Reading: Janet Sternburg at Villa Aurora. Author and photographer Janet Sternburg will present her newest publication I’ve Been Walking (Distanz 2021), a collection of photographs taken as she walked through L.A. in 2020, when the city was on lockdown. Sternburg donned a mask and gloves and ventured out to explore the city streets, taking photographs to capture her journey through the altered landscape. “For a while I walked through Los Angeles’ empty streets, seeing mostly what was desolate,” Sternburg writes. “Then I started to see a poetry that I hadn’t always seen in more populated times.” 520 Paseo Miramar, Pacific Palisades; Monday, December 6, 7:30pm; free; vatmh.org.

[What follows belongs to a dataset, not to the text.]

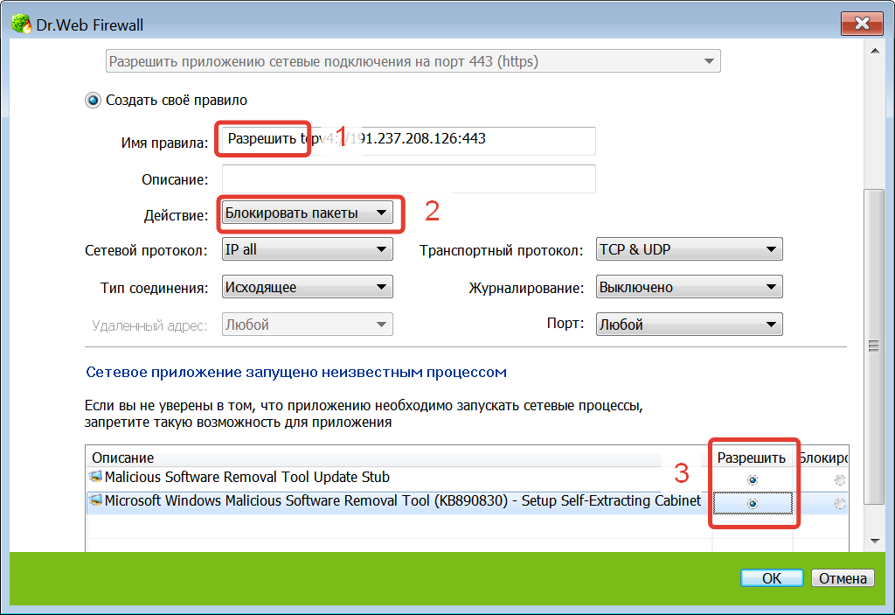Click the 'Имя правила' text field

coord(409,140)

Hammer Museum Shu Lea Cheang I.K.U. Flyer 2000

Shu Lea Cheang, I.K.U. at the Hammer

Tuesday, December 7

Screening of I.K.U. at the Hammer. Envisioned as a sequel to Blade Runner, director Shu Lea Cheang’s 2000 cyberpunk sci-fi tells the story of an internet porn enterprise that dispatches I.K.U. coders to collect orgasm data and introduces massively profitable orgasms on-the-go. I.K.U. is a phenomenon that wants to refuse definition…As much trans-genre as it is trans-gender, I.K.U. also wants to merge video and film into a fresh digital universe large-scale enough to overwhelm the viewer. 10899 Wilshire Blvd., Westwood; Tuesday, December 7; noon, 2pm, 4pm; free; hammer.ucla.edu.

NFT by Drue Kataoka x ILMxLAB still from Will Your Heart Pass the Test

Drue Kataoka: Will Your Heart Pass the Test?

Wednesday, December 8

Drue Kataoka: Will Your Heart Pass the Test? at ILMxLAB. Created in response to the growing number of racist and sexist imagery within the NFT ecosystem, a new charitable NFT initiative in collaboration with ILMxLAB — Lucasfilm’s immersive entertainment studio — serves as a reminder that while the internet, social media, and mobile technologies have served as a democratizing force in communications and content creation, there have been missed opportunities to institute real change in the expanding field. Inspired in part by a 3,500-year-old myth from the Egyptian Book of the Dead — a ceremony that determines whether a person’s soul is fit to move on to the afterlife involving weighing one’s heart against a feather — Kataoka’s audio-visual NFT depicts the rite as a call for introspection among technologists, politicians, business leaders, influencers, opinion-makers, and everybody who cares. The NFT will be auctioned by Phillips with 100% of the auction proceeds benefiting The King Center and #StopAAPIHate. Wednesday, December 8, 9am; through December 15; drue.net/passthetest.